UNCLAS SECTION 01 OF 03 BERLIN 000469

SIPDIS

SIPDIS

TREASURY PASS TO FEDERAL RESERVE
USEU FOR B. MATTHEWS, J. NUTTER

E.O. 12356: N/A
TAGS: EFIN PREL PGOV GM
SUBJECT: SUB PRIME CRISIS GETTING COSTLY FOR GERMAN
BANKS: THE LATEST VIEW FROM BERLIN

REF: (A) FRANKFURT 1001 (B) BERLIN 112, (C) BERLIN

161

1. SUMMARY: With all major year-end reports of German
banks now in, the impact of the U.S. sub prime crisis
on German banking is beginning to reveal its full
extent of damage. The story emerging is one of a
sector largely intact, but bruised and ripe for
consolidation. Set for a record profit year, German
banks lost much of their margin in the second half of
2007 due to the deepening sub prime impact. Despite
significant write-downs, most German private banks
managed to remain in the black for the year. However,
several German state banks, as well as SME lender bank
IKB, were on the brink of collapse and various rescue
packages needed to be constructed. The federal
government now supports more consolidation in the
industry, which the states (Laender) continue to
resist. Banking and financial authorities are also
calling for more transparency and Finance Minister
Steinbrueck wants more regulation. The banking
industry has countered by proposing a voluntary "code
of conduct" to better prepare the financial markets
for future crises and stave off further regulation.
END SUMMARY.

2007 - Not Bad Until...
-----------------------

2. Eight months into the sub prime mortgage crisis, a
clearer picture of its impact on the German banking
sector is emerging as major banks publish their 2007
reports. According to the Head of the Association of
Private Banks, Klaus-Peter Mueller, the 2007 reports
show that it would have been an "extraordinary year"
if not for the crisis; despite write-downs due to the
U.S. sub prime turmoil, almost all major German banks
posted profits in 2007.

Tasks for this exercise:
(1) According to the cable, what did the banking industry propose in response to calls for more regulation?
(2) Rewrite the cable's passage starting at "END SUMMARY." and ending at "profits in 2007.", substituting "exceptional" for "extraordinary".

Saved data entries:
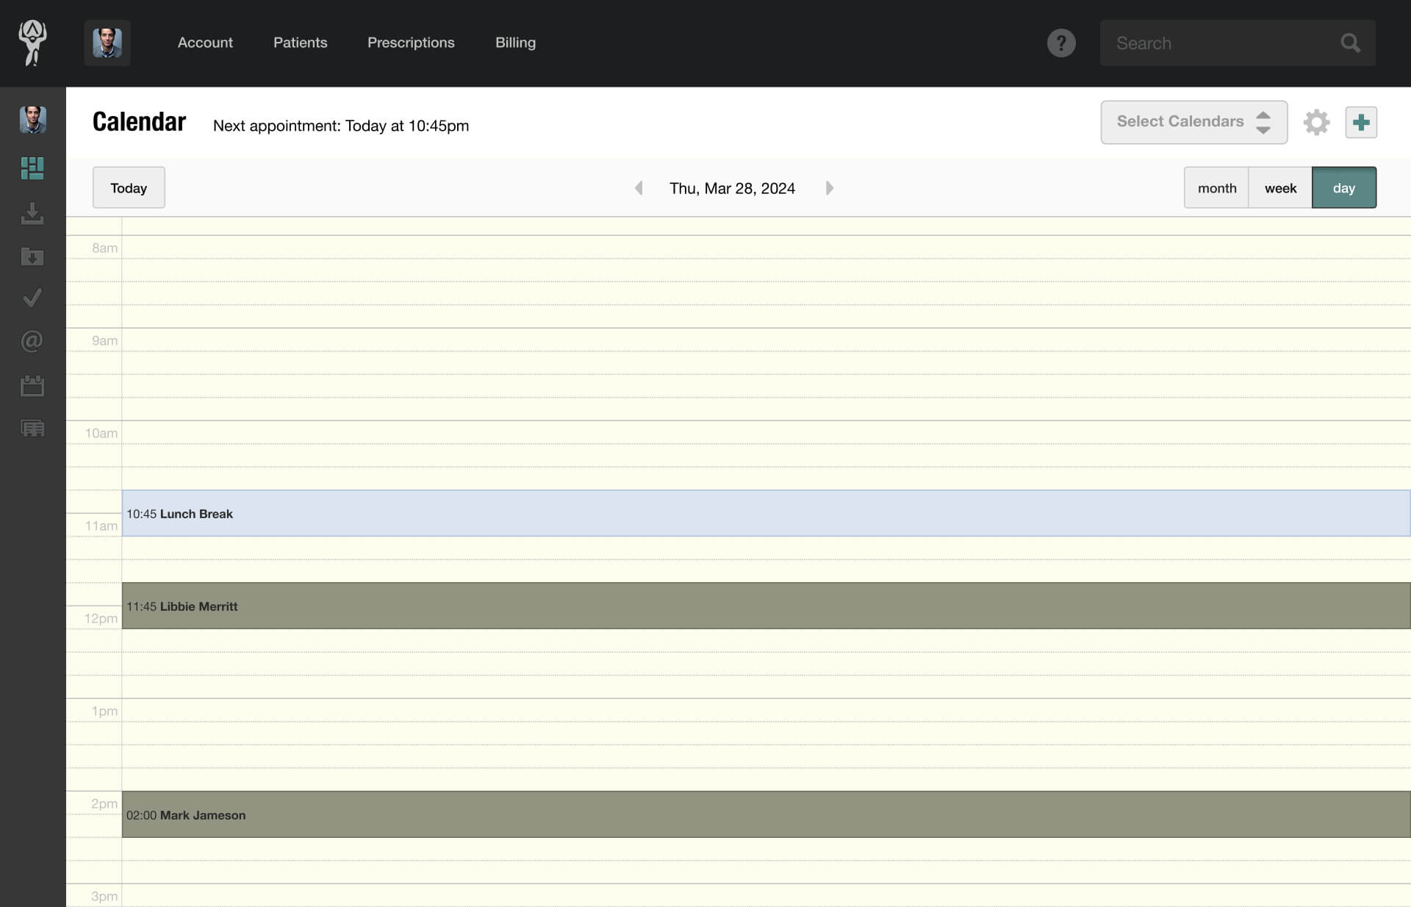Switch calendar to month view

tap(1216, 187)
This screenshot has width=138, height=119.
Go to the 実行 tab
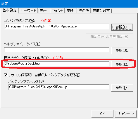click(71, 11)
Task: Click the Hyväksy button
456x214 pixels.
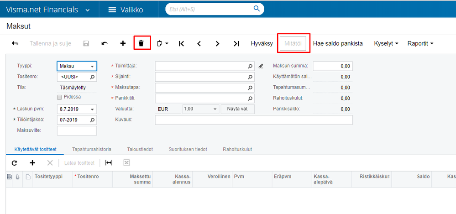Action: coord(262,44)
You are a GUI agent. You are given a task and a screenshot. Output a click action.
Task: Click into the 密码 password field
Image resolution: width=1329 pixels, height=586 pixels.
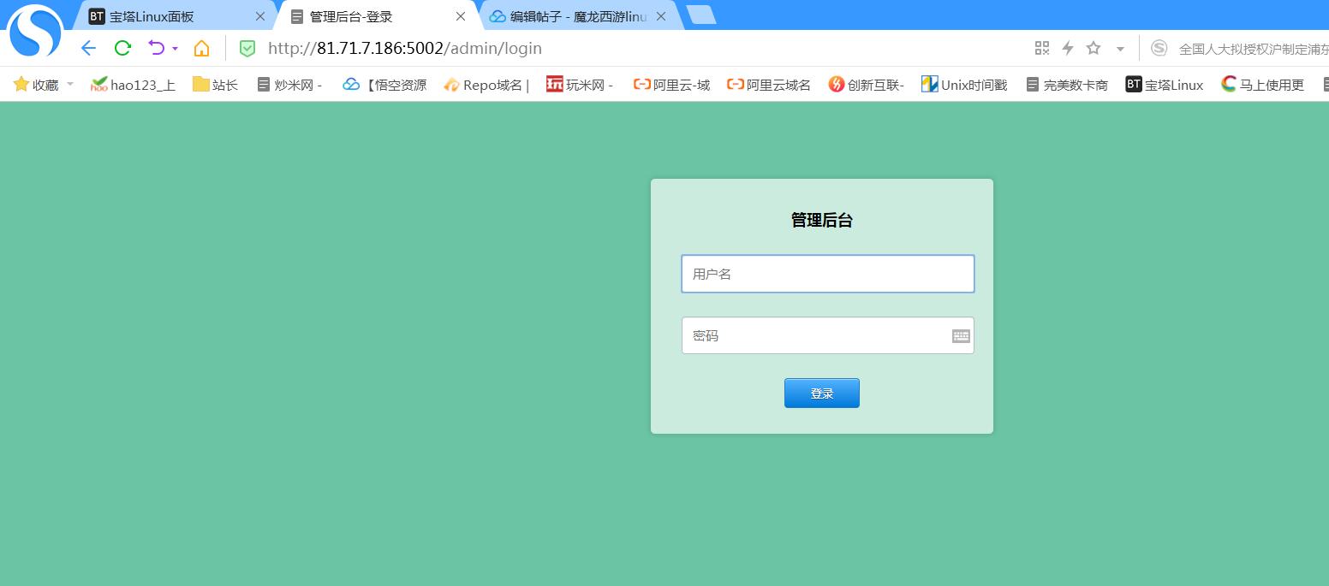813,336
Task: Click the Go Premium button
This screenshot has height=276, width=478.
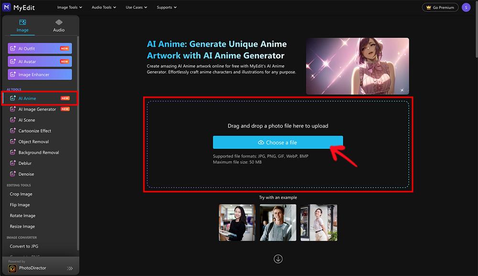Action: coord(440,7)
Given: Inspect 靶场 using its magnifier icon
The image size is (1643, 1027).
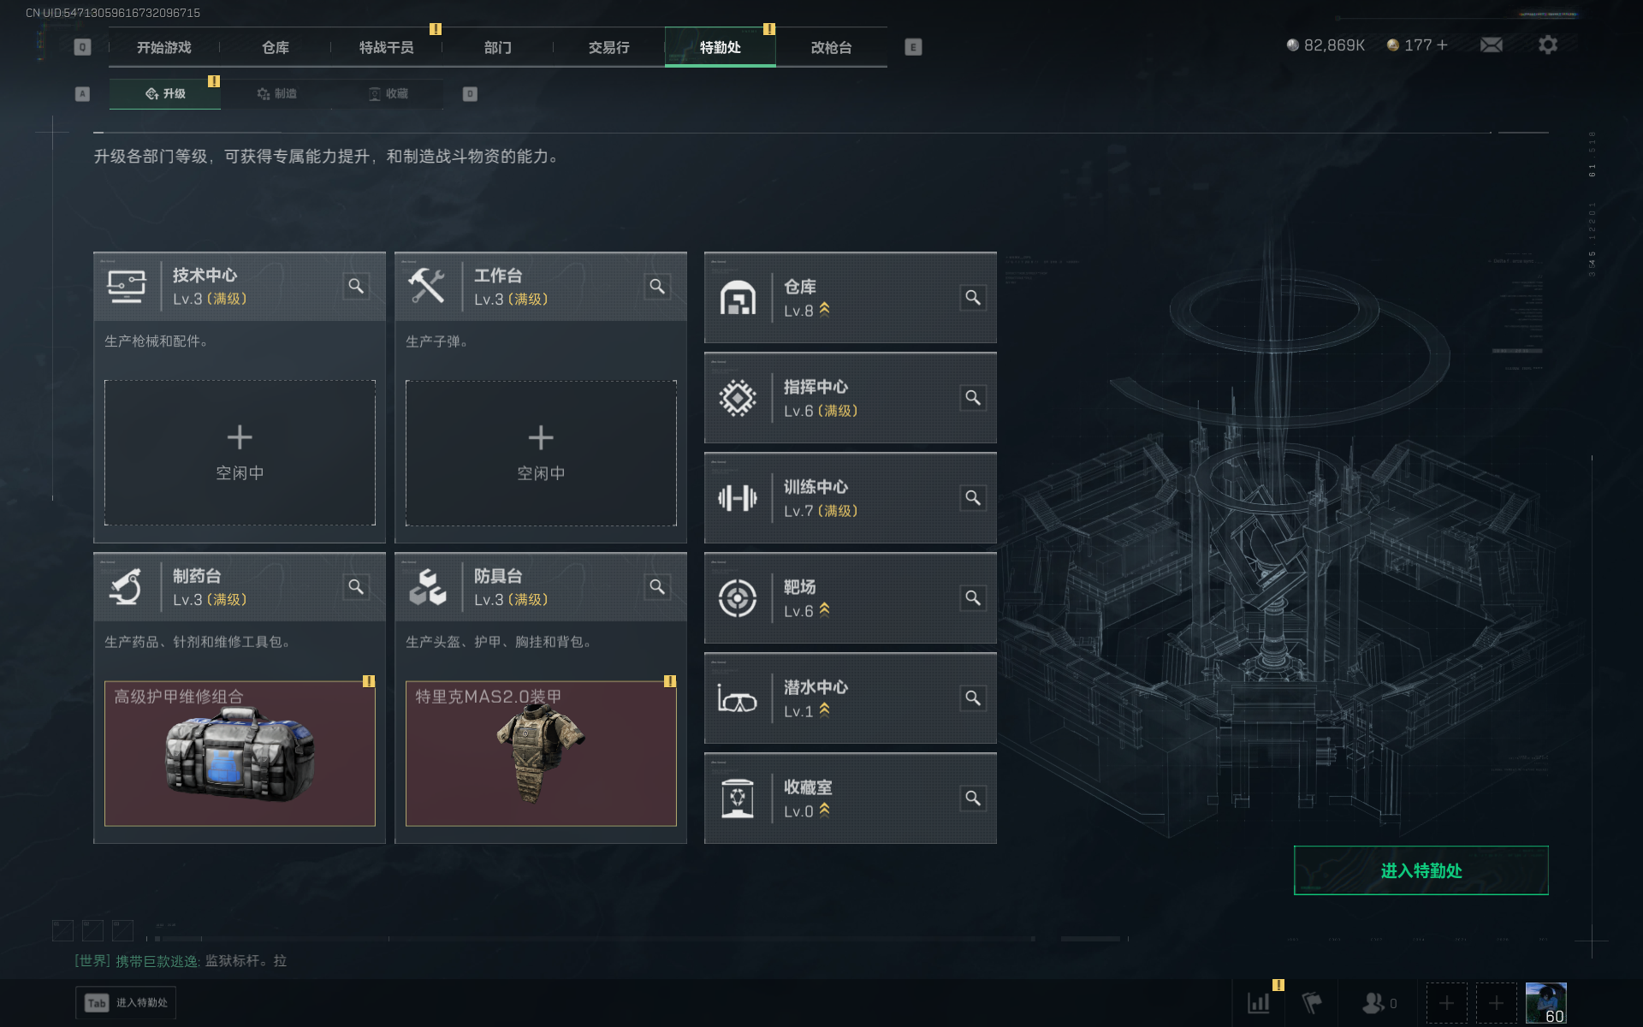Looking at the screenshot, I should point(973,598).
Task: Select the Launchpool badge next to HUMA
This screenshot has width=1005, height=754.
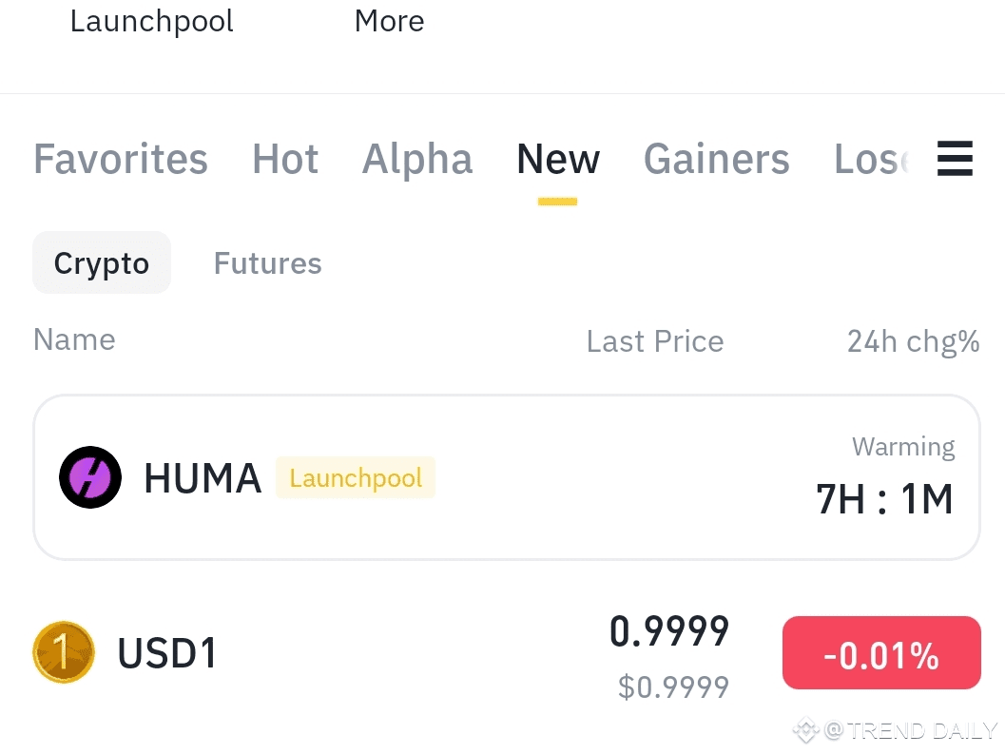Action: [x=356, y=477]
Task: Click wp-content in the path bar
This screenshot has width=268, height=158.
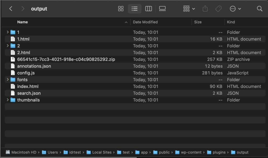Action: pyautogui.click(x=191, y=152)
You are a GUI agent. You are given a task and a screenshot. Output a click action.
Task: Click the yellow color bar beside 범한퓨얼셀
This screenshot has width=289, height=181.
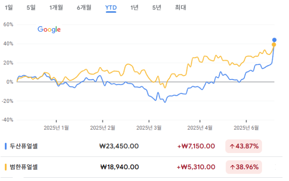6,167
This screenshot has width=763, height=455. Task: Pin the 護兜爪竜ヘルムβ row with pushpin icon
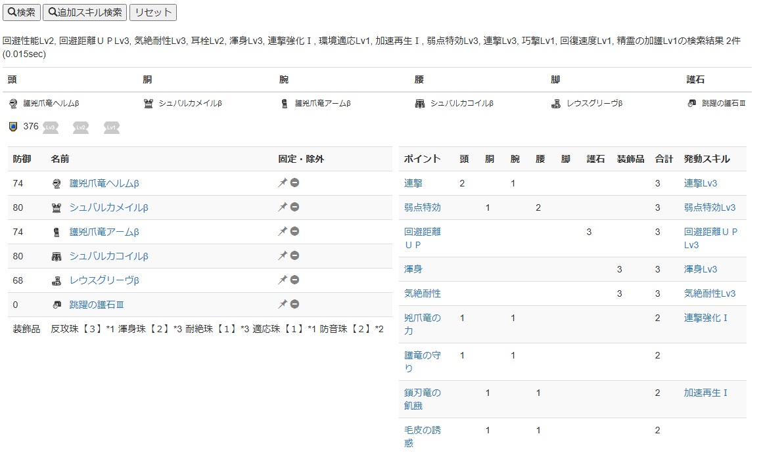[283, 183]
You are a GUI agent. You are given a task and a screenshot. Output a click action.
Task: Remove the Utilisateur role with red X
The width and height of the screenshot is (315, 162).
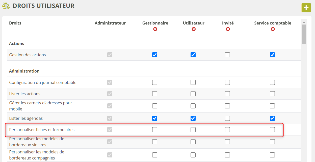[x=194, y=29]
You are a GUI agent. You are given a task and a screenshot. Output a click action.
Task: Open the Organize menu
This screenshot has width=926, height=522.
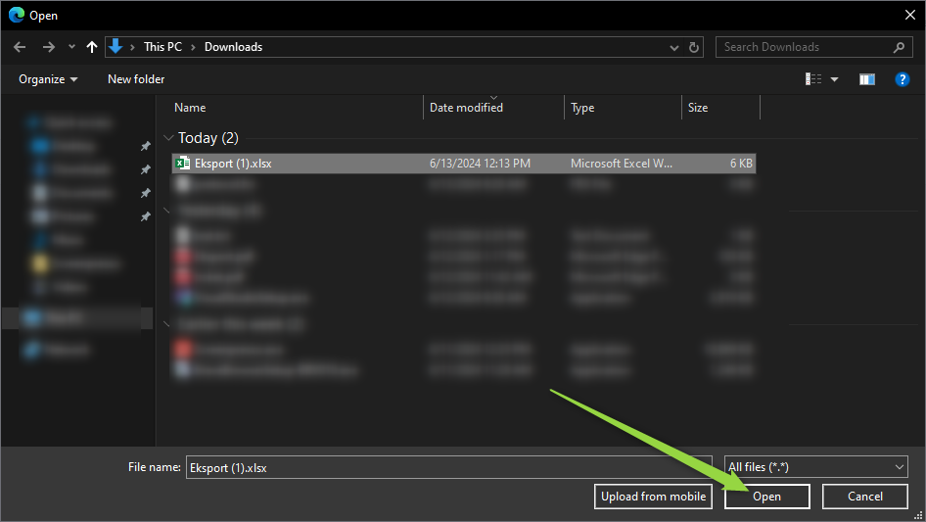tap(48, 79)
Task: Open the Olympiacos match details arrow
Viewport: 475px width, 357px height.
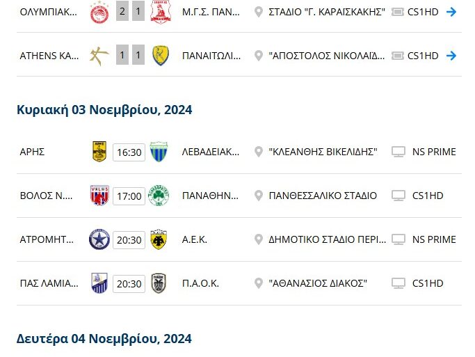Action: pos(451,12)
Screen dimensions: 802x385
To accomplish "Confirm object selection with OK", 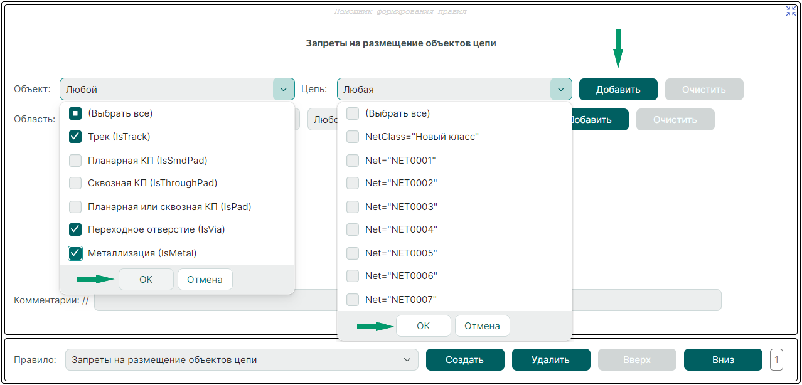I will point(146,280).
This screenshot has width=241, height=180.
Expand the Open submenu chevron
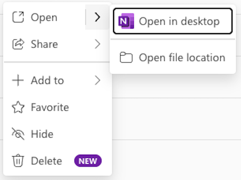click(x=97, y=17)
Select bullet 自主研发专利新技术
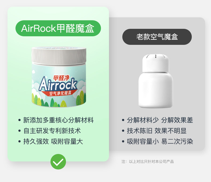The width and height of the screenshot is (211, 182). click(49, 131)
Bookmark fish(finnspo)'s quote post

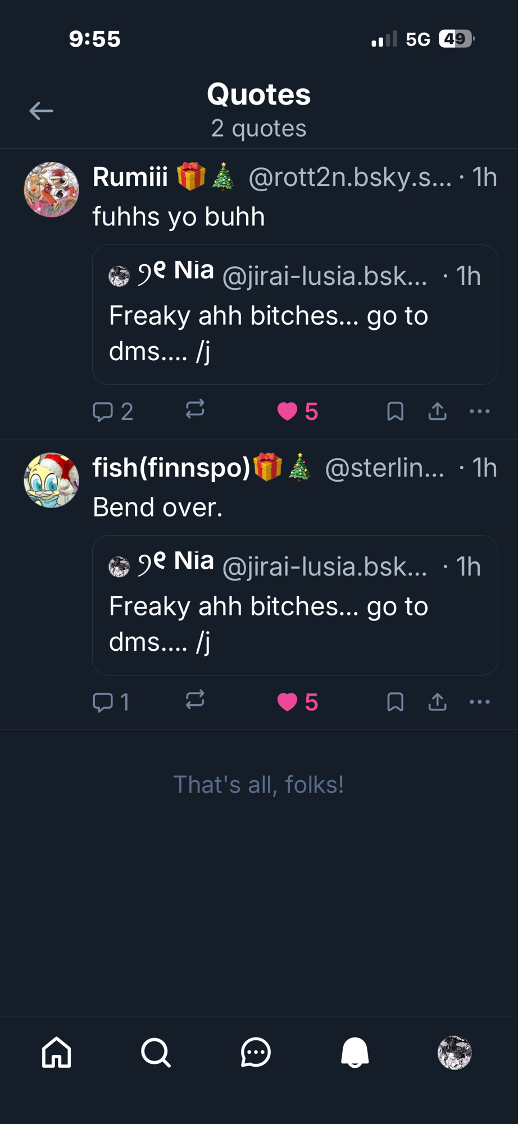tap(396, 702)
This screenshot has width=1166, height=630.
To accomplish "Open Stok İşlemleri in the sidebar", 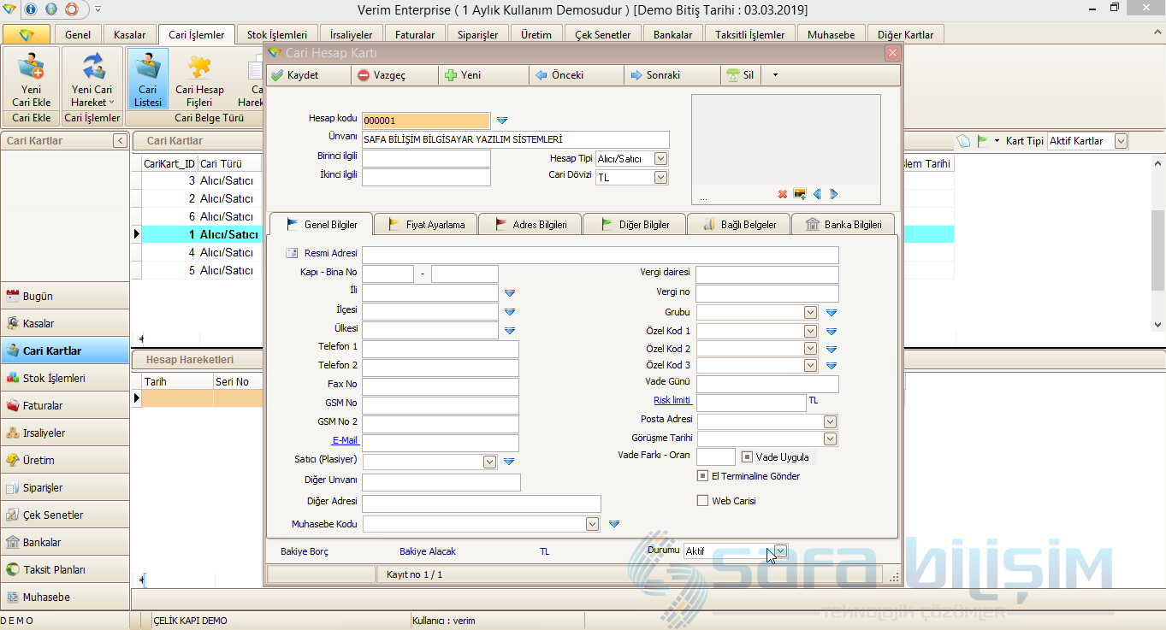I will [54, 378].
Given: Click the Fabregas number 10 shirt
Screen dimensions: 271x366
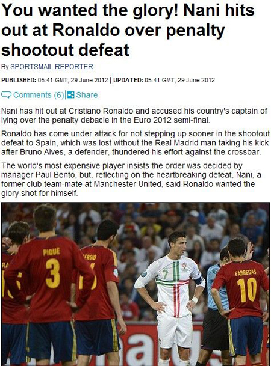Looking at the screenshot, I should 243,291.
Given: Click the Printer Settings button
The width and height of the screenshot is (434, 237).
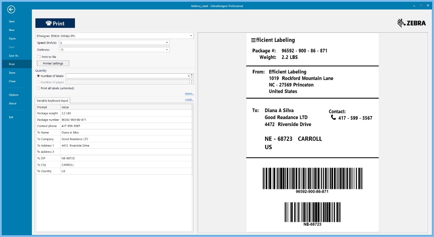Looking at the screenshot, I should 53,63.
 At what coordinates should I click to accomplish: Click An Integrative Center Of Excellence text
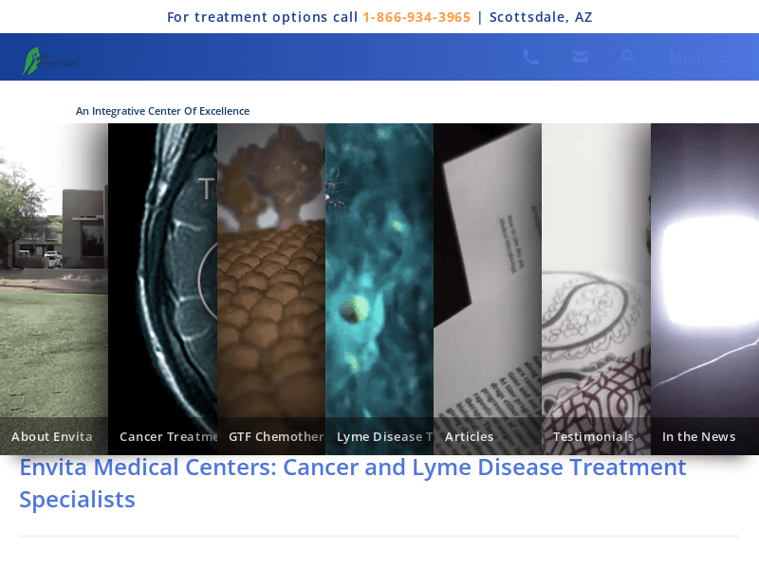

Outputs by task:
(1) A voluntary "code of conduct" to better prepare the financial markets for future crises and stave off further regulation.

(2)
END SUMMARY.

2007 - Not Bad Until...
-----------------------

2. Eight months into the sub prime mortgage crisis, a
clearer picture of its impact on the German banking
sector is emerging as major banks publish their 2007
reports. According to the Head of the Association of
Private Banks, Klaus-Peter Mueller, the 2007 reports
show that it would have been an "exceptional year"
if not for the crisis; despite write-downs due to the
U.S. sub prime turmoil, almost all major German banks
posted profits in 2007.